WHAT IS REQUIRED:
The answer is a single figure: how many lines below contain the word "Task".

INPUT MATERIAL:
==*==

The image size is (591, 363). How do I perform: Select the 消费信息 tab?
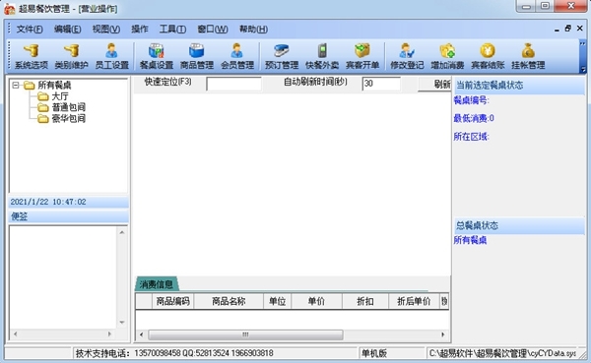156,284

==*==

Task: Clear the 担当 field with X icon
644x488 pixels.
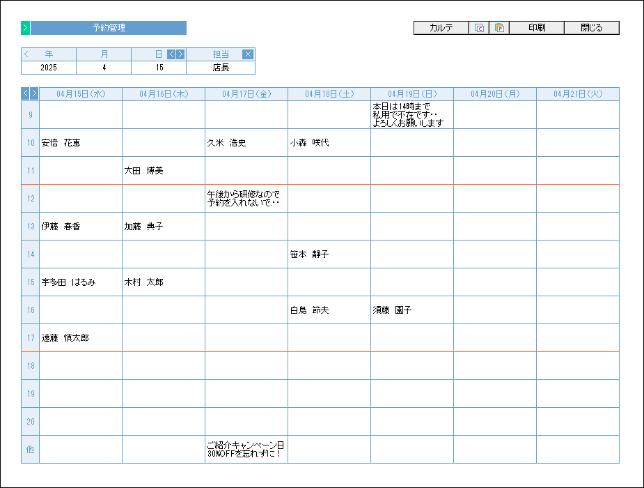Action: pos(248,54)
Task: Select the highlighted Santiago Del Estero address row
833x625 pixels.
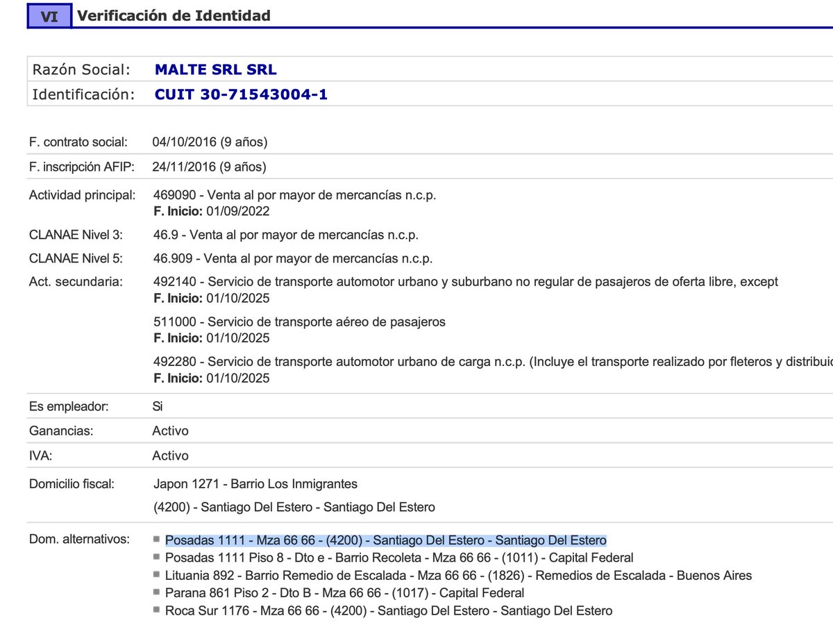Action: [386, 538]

==*==

RESULT OF THIS EXERCISE:
2